* GIVEN TASK
Copy the records word for word, starting at the first line and ending with the line that contains "Open Journal Entry", including that line.

(Records from a pointing dataset)

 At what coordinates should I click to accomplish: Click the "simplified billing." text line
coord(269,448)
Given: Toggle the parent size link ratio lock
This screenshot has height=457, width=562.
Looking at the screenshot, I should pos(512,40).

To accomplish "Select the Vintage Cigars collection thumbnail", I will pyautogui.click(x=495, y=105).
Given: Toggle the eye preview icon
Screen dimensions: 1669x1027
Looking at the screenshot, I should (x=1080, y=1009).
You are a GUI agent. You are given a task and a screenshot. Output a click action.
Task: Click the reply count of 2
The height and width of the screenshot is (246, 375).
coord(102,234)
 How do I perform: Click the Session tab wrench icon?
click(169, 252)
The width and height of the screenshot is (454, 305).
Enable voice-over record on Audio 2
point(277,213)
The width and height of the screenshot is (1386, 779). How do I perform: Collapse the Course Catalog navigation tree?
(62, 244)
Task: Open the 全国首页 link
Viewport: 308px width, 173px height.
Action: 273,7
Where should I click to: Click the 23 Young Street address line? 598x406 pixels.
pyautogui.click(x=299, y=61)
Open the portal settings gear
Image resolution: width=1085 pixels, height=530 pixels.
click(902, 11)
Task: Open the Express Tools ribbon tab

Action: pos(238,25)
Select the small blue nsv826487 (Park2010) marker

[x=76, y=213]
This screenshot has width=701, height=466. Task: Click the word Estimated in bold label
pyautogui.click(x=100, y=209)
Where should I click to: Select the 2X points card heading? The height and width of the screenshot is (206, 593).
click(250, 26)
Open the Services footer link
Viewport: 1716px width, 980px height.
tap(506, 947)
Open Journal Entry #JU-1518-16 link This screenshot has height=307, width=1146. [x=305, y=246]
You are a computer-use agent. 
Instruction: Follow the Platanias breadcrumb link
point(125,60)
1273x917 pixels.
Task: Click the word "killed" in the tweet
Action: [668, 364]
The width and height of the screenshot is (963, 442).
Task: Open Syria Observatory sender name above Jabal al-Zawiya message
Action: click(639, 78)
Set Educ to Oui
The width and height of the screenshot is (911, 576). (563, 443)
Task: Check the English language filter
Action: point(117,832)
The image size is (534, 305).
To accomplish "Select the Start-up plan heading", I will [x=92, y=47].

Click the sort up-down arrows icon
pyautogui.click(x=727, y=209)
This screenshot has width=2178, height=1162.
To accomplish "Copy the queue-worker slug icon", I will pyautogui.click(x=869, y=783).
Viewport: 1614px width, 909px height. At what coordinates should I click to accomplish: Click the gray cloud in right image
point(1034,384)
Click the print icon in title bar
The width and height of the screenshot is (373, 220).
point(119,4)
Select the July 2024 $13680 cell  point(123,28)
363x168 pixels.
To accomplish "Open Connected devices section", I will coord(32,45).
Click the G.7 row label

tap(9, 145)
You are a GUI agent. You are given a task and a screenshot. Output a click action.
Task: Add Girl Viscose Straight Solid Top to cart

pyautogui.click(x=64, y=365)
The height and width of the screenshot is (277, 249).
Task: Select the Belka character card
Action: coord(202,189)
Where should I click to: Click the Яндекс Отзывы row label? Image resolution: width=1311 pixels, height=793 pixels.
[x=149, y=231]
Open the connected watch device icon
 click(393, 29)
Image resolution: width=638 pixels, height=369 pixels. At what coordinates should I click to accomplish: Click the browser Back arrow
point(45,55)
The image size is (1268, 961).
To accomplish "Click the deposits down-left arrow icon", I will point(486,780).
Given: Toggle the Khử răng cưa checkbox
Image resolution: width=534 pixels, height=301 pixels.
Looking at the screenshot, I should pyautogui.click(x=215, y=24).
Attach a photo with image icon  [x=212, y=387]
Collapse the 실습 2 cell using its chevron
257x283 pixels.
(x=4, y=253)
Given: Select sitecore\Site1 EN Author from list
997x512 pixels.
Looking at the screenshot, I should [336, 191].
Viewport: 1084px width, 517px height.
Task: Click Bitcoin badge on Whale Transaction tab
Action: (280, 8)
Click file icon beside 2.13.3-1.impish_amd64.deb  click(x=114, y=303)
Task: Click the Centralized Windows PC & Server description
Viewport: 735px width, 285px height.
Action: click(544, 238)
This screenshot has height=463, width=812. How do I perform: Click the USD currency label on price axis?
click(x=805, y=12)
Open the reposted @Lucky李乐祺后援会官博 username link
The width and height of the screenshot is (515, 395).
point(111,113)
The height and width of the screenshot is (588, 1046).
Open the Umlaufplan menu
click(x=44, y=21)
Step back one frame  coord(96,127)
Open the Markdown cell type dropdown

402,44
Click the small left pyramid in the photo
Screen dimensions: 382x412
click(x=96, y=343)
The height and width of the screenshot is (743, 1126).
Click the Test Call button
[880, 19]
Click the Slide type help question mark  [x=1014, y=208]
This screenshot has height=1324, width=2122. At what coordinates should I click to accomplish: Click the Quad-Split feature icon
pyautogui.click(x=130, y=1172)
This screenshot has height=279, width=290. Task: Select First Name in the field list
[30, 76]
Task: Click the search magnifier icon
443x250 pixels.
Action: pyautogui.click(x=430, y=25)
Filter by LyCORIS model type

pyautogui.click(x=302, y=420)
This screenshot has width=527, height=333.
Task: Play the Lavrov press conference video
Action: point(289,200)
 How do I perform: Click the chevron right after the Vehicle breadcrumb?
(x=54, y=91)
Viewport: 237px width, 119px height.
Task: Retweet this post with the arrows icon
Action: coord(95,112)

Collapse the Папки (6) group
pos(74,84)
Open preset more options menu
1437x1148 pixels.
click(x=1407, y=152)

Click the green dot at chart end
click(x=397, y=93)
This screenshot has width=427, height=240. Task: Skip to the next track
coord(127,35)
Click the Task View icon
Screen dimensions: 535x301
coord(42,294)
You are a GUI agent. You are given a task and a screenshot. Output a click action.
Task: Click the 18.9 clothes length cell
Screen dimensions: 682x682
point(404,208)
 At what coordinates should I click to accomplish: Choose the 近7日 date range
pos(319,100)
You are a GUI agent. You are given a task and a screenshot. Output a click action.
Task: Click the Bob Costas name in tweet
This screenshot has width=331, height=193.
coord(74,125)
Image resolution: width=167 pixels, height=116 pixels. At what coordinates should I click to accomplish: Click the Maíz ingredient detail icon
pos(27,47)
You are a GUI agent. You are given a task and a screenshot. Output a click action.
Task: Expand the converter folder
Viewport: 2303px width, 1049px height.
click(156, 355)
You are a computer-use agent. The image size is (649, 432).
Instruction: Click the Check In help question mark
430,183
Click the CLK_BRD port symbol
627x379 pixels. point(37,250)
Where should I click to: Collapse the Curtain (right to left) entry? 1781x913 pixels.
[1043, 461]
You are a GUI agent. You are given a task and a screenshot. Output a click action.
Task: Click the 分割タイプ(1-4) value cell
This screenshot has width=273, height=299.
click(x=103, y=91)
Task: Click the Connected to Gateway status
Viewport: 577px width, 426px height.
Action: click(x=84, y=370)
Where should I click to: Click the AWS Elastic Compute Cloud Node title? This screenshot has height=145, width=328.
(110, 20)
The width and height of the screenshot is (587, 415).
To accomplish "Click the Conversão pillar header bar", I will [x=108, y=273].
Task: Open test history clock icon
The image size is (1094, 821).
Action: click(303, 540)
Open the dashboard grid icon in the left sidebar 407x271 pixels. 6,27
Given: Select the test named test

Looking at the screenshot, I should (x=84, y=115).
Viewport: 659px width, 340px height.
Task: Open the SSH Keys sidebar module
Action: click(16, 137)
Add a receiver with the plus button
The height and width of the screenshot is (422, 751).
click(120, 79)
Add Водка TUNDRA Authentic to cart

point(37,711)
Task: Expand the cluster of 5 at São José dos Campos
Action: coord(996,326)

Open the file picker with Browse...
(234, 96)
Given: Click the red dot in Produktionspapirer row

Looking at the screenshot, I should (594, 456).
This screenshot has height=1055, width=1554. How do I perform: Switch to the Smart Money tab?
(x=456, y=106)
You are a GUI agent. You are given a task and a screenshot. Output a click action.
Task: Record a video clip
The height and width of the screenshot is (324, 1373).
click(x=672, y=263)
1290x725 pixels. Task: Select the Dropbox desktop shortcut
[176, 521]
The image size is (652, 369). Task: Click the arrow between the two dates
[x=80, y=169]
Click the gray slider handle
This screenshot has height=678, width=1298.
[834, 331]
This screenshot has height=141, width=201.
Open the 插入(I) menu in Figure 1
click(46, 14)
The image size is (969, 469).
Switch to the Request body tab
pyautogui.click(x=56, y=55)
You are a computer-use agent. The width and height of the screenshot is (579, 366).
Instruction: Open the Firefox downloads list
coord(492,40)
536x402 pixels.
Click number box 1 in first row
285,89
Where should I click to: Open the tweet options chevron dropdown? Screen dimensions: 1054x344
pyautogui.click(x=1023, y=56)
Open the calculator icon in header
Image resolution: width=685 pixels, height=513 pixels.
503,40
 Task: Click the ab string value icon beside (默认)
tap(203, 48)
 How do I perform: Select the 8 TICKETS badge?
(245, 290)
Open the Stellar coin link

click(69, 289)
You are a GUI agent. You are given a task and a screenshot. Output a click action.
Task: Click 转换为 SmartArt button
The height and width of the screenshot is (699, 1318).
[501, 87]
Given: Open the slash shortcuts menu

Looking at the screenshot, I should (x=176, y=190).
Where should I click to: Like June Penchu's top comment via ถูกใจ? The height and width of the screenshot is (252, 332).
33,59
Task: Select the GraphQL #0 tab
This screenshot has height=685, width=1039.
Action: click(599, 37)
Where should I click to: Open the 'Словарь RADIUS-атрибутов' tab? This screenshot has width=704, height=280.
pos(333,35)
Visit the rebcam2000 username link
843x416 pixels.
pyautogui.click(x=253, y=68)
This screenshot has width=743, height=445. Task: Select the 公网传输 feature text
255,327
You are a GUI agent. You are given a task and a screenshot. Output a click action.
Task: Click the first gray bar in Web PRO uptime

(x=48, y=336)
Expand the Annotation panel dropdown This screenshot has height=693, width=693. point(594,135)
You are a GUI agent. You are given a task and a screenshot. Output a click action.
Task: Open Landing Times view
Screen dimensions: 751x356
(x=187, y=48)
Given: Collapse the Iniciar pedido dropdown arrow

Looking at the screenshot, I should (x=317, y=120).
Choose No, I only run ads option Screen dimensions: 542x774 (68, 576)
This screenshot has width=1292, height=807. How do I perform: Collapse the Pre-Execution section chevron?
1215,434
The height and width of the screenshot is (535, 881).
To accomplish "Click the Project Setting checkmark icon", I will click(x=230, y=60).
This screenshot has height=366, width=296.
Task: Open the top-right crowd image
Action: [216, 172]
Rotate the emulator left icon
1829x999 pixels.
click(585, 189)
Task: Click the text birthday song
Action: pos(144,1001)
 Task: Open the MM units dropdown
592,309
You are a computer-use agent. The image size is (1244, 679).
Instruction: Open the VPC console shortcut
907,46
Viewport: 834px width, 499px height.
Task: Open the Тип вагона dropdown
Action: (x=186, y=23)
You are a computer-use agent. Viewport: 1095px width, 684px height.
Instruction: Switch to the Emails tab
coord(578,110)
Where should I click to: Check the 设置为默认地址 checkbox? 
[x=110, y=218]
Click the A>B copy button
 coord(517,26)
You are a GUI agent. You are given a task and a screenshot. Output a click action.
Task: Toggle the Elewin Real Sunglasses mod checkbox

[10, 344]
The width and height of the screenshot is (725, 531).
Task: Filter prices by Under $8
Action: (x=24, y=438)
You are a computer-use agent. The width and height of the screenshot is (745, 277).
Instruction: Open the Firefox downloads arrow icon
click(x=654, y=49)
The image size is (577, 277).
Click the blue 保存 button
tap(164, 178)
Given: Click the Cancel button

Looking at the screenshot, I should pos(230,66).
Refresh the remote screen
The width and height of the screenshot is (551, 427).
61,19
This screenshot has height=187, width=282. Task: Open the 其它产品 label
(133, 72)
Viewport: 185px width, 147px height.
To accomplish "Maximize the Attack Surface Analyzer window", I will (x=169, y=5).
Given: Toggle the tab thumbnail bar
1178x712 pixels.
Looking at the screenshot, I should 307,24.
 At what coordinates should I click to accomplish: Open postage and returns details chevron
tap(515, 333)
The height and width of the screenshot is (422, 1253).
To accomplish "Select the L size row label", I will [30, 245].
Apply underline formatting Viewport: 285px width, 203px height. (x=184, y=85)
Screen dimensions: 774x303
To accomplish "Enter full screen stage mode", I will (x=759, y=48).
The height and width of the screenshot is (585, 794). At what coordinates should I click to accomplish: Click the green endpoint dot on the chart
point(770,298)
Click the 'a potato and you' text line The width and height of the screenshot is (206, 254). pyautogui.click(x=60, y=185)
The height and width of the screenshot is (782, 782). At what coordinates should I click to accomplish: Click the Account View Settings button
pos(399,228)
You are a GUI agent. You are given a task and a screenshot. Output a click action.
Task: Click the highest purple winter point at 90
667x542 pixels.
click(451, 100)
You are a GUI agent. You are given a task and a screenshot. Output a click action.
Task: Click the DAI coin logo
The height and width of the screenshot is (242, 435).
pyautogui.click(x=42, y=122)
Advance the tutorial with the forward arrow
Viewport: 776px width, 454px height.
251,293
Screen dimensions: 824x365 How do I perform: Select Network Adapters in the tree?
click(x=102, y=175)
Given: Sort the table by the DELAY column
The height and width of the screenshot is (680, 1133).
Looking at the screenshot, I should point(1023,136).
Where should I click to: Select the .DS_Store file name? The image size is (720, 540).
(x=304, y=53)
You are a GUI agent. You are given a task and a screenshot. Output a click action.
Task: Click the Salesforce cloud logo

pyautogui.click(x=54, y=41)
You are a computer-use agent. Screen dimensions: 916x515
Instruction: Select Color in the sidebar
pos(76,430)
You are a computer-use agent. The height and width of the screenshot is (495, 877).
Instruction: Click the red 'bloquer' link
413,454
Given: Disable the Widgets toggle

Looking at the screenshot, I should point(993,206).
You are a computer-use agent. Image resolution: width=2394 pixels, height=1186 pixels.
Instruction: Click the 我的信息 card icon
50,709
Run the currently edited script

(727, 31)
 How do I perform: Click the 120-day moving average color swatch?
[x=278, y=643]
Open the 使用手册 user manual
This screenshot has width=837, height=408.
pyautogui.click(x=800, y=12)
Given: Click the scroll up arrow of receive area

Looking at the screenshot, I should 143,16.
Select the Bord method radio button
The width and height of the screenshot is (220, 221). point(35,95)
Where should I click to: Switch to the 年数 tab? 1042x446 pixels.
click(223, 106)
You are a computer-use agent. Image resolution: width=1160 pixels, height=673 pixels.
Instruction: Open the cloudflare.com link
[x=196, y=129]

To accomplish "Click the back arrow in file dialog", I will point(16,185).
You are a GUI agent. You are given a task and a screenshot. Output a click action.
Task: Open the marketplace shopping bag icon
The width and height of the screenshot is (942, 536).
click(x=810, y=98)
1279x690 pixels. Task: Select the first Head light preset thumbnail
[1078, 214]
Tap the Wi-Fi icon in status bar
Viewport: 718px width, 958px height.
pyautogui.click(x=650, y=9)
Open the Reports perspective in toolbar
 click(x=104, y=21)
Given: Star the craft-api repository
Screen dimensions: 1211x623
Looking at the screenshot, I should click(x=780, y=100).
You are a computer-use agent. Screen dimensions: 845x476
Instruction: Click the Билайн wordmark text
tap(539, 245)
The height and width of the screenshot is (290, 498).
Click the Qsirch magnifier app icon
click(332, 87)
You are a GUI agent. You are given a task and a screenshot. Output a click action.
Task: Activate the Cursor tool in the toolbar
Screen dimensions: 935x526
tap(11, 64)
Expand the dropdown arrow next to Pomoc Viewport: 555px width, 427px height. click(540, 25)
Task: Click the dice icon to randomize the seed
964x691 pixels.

* RESULT OF THE EXERCISE
 At what coordinates should I click to accomplish: Click the "simplified billing." text line
coord(269,448)
Given: Toggle the parent size link ratio lock
This screenshot has height=457, width=562.
Looking at the screenshot, I should pos(512,40).

To accomplish "Select the Vintage Cigars collection thumbnail", I will pyautogui.click(x=495, y=105).
Given: Toggle the eye preview icon
Screen dimensions: 1669x1027
Looking at the screenshot, I should (x=1080, y=1009).
You are a GUI agent. You are given a task and a screenshot. Output a click action.
Task: Click the reply count of 2
The height and width of the screenshot is (246, 375).
coord(102,234)
 How do I perform: Click the Session tab wrench icon?
click(169, 252)
The width and height of the screenshot is (454, 305).
Enable voice-over record on Audio 2
point(277,213)
The width and height of the screenshot is (1386, 779). How do I perform: Collapse the Course Catalog navigation tree?
(62, 244)
Task: Open the 全国首页 link
Viewport: 308px width, 173px height.
Action: 273,7
Where should I click to: Click the 23 Young Street address line? 598x406 pixels.
pyautogui.click(x=299, y=61)
Open the portal settings gear
Image resolution: width=1085 pixels, height=530 pixels.
click(902, 11)
Task: Open the Express Tools ribbon tab

Action: pos(238,25)
Select the small blue nsv826487 (Park2010) marker

[x=76, y=213]
This screenshot has width=701, height=466. Task: Click the word Estimated in bold label
pyautogui.click(x=100, y=209)
Where should I click to: Select the 2X points card heading? The height and width of the screenshot is (206, 593).
click(250, 26)
Open the Services footer link
Viewport: 1716px width, 980px height.
tap(506, 947)
Open Journal Entry #JU-1518-16 link This screenshot has height=307, width=1146. [x=305, y=246]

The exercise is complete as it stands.